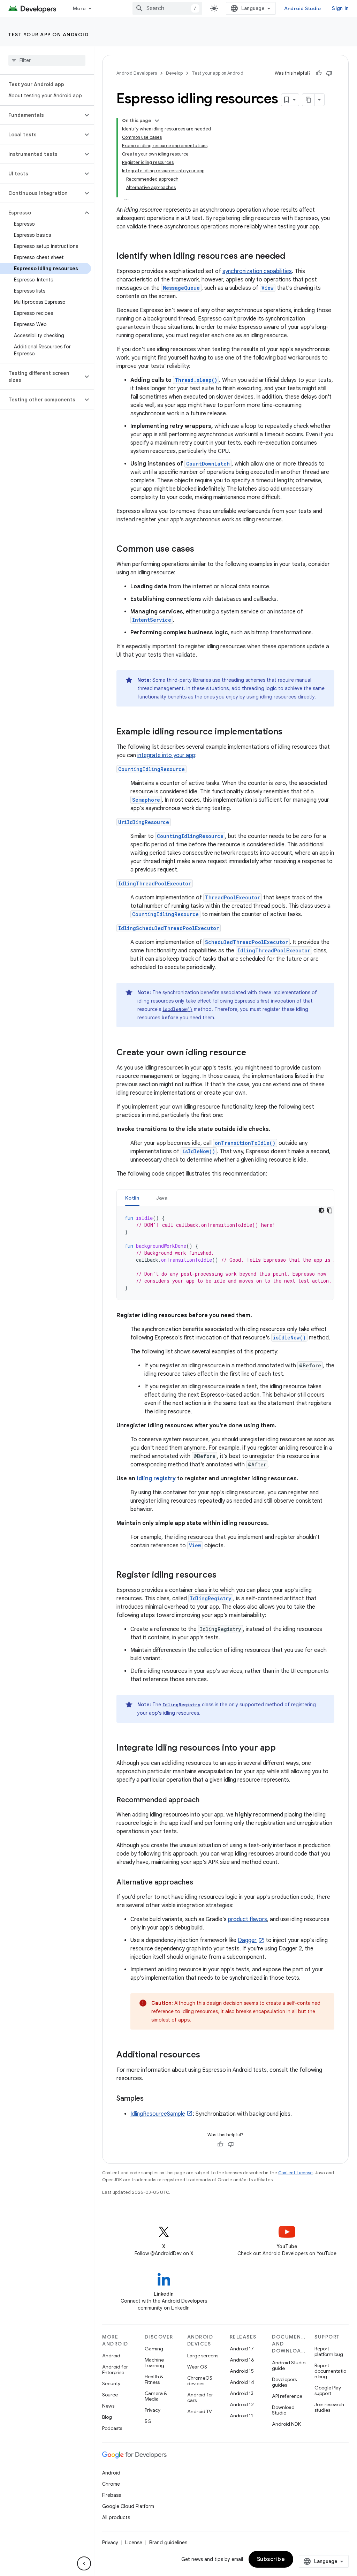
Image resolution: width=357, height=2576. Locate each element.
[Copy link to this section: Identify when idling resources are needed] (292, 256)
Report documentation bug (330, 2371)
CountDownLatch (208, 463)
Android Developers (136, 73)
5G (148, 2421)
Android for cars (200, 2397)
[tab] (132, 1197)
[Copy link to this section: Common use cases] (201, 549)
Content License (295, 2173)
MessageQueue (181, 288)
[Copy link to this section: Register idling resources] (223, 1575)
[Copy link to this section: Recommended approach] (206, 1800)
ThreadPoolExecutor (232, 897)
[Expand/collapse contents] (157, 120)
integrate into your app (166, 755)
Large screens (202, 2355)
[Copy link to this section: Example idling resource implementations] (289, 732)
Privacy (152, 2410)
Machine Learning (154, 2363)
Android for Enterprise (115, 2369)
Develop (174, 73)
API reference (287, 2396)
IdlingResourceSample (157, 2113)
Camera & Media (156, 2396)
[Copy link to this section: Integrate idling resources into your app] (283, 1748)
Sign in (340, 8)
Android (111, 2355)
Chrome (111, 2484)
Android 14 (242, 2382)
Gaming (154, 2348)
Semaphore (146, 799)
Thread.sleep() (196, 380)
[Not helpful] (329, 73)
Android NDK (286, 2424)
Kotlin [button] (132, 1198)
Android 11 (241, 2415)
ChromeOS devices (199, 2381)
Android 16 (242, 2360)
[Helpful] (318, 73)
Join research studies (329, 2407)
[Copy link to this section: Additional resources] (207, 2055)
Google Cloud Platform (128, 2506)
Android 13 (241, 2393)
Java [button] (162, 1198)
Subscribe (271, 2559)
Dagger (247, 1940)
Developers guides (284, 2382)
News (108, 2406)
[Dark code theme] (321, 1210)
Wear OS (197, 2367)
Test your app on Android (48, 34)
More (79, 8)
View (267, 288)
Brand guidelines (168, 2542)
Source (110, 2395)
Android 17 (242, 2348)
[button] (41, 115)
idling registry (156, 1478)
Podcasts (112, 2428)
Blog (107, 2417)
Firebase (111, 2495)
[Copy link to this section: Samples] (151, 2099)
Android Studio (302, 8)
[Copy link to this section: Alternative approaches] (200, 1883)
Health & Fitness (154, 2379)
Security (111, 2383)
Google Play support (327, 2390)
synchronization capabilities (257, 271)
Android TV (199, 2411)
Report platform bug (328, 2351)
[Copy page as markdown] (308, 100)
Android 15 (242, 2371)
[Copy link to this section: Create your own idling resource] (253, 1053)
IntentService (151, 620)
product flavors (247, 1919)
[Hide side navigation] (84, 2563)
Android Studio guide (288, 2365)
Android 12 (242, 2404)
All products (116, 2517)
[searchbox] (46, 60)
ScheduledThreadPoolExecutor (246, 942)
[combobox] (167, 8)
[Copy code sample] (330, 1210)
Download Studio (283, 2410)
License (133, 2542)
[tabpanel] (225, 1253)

_____

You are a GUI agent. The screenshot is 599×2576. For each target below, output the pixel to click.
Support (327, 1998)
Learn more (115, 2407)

_____

- Task directions -
In the material above, find each line containing the word "Google" and copy it.

- Task result -
Google Cloud Platform (128, 2506)
Google Play support (327, 2390)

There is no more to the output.